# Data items
☆ ☆ ☆ ☆

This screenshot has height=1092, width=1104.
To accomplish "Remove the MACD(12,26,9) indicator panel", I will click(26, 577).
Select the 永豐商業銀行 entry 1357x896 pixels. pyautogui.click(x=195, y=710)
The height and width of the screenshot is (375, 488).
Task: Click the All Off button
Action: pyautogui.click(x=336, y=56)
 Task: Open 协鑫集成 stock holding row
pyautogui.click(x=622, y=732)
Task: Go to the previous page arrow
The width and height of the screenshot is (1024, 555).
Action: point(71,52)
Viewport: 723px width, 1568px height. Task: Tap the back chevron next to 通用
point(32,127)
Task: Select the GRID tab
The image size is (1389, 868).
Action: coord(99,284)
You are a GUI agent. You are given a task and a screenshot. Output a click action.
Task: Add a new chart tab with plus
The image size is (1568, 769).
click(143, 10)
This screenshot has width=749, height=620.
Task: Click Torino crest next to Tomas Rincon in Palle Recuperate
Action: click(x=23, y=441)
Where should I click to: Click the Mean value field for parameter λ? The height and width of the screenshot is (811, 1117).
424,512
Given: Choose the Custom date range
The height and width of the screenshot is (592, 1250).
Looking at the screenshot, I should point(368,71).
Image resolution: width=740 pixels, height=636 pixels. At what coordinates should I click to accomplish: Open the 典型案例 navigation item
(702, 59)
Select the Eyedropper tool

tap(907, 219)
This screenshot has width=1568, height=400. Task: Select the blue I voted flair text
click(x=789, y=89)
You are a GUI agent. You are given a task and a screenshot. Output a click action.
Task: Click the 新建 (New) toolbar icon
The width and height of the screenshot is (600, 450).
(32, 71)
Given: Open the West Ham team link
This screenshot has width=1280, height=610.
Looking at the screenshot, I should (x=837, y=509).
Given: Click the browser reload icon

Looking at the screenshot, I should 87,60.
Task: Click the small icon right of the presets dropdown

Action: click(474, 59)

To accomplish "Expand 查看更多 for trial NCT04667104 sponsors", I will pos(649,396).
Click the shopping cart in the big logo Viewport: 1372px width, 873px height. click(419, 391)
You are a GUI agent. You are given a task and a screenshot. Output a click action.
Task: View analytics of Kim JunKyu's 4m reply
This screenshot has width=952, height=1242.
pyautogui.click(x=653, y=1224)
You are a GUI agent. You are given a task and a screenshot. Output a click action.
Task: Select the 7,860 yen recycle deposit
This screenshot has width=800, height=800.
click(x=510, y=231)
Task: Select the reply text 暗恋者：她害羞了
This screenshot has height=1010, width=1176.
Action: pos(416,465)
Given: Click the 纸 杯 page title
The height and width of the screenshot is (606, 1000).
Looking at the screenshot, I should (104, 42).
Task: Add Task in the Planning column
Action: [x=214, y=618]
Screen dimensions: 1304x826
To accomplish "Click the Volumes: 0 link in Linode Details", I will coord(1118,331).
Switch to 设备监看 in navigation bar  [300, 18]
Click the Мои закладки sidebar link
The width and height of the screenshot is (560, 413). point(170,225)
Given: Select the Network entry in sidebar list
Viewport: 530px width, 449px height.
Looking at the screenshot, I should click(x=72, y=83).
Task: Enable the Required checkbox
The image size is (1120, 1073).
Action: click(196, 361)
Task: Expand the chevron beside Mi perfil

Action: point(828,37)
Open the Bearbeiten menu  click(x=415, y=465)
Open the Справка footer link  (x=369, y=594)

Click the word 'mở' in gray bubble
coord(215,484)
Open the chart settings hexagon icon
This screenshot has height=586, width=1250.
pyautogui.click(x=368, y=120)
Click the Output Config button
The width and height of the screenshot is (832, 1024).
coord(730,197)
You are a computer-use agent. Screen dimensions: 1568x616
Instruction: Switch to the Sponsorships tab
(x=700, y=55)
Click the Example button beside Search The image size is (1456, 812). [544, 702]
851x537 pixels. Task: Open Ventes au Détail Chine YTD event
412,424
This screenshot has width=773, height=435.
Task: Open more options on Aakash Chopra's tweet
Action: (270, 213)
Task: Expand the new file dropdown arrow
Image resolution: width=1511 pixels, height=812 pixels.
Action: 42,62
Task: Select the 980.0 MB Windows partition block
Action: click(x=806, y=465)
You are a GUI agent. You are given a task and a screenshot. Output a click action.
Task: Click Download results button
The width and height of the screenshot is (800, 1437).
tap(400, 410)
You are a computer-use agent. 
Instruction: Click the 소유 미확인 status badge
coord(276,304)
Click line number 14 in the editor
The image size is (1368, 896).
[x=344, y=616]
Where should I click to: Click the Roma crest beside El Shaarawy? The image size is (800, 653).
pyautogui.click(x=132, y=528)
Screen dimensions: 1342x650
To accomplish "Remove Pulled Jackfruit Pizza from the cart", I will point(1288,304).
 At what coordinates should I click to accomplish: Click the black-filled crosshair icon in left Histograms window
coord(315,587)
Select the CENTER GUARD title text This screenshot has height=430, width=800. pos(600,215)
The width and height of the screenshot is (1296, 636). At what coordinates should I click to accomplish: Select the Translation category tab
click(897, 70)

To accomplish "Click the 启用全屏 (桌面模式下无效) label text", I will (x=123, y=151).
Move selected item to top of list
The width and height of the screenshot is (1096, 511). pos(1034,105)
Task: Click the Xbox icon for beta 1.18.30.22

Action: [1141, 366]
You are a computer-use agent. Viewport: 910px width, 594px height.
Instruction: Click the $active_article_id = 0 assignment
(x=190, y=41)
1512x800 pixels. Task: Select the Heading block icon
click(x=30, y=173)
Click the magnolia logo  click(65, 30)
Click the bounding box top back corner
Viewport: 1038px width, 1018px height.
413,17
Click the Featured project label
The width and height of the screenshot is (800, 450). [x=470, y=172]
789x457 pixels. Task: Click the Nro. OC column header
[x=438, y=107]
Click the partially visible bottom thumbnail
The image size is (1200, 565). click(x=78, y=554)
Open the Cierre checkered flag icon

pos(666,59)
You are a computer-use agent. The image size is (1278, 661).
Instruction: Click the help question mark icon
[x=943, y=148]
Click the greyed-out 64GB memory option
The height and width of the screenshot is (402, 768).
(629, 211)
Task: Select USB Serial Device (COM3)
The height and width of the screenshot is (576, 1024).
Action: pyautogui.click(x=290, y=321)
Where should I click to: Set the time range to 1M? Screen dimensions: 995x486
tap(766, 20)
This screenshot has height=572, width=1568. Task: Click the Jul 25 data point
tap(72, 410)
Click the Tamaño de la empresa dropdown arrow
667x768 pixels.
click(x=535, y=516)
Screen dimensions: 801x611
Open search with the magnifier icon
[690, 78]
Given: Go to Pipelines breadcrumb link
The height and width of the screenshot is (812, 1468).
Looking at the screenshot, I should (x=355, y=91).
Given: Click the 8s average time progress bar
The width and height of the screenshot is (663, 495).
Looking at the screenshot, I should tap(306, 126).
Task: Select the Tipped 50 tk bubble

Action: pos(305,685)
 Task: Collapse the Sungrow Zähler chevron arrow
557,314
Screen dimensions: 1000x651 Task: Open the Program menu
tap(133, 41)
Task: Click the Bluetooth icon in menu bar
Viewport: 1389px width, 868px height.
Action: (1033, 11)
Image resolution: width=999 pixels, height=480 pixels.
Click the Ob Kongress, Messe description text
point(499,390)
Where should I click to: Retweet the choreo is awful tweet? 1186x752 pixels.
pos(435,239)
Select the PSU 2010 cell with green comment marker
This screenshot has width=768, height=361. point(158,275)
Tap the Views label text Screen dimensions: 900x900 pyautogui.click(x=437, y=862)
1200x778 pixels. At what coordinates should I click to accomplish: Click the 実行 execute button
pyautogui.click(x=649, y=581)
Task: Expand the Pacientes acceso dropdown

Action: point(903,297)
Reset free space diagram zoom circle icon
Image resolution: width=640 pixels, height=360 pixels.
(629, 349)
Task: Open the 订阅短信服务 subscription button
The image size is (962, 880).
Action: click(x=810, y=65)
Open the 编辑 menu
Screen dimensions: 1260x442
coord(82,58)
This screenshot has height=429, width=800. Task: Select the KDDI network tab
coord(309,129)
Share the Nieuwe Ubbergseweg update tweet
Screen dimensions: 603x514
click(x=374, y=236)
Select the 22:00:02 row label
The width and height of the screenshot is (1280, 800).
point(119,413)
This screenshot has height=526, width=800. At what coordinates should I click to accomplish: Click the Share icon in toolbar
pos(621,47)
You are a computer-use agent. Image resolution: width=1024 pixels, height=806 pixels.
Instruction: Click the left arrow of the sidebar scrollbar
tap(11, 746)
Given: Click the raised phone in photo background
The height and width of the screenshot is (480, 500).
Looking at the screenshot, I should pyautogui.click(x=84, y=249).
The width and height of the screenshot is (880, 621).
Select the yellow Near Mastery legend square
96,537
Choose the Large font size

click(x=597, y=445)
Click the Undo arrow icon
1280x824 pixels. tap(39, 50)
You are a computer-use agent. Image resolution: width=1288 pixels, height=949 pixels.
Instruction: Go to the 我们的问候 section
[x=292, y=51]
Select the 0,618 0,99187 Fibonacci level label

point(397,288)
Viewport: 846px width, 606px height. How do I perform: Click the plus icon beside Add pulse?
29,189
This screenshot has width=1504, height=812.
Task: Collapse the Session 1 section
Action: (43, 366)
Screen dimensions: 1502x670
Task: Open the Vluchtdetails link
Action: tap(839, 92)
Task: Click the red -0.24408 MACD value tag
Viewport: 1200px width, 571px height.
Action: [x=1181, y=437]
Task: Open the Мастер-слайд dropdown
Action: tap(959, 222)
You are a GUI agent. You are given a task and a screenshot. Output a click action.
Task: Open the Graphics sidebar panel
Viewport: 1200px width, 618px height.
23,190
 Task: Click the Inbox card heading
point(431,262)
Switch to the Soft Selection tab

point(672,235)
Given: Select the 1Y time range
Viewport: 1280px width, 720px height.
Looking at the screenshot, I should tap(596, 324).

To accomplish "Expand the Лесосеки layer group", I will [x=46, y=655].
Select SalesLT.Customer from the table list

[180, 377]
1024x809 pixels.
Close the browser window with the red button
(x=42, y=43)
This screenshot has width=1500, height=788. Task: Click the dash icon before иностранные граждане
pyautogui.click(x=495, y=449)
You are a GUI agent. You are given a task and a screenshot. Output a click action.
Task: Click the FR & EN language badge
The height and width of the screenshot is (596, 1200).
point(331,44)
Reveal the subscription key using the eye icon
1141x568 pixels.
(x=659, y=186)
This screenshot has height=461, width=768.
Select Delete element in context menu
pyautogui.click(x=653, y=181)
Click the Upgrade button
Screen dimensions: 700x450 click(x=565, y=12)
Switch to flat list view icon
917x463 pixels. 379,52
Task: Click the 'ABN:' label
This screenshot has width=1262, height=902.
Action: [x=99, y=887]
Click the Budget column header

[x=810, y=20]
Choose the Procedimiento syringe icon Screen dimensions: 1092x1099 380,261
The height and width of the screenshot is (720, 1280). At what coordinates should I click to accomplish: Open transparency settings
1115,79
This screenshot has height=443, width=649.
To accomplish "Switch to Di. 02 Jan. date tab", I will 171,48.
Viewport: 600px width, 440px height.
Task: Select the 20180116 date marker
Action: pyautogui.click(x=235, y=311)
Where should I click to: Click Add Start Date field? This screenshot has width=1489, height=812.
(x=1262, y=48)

☆ ☆ ☆ ☆

Using the entries, return every line where the word "reply" can be found.

Task: View analytics of Kim JunKyu's 4m reply
Task: Select the reply text 暗恋者：她害羞了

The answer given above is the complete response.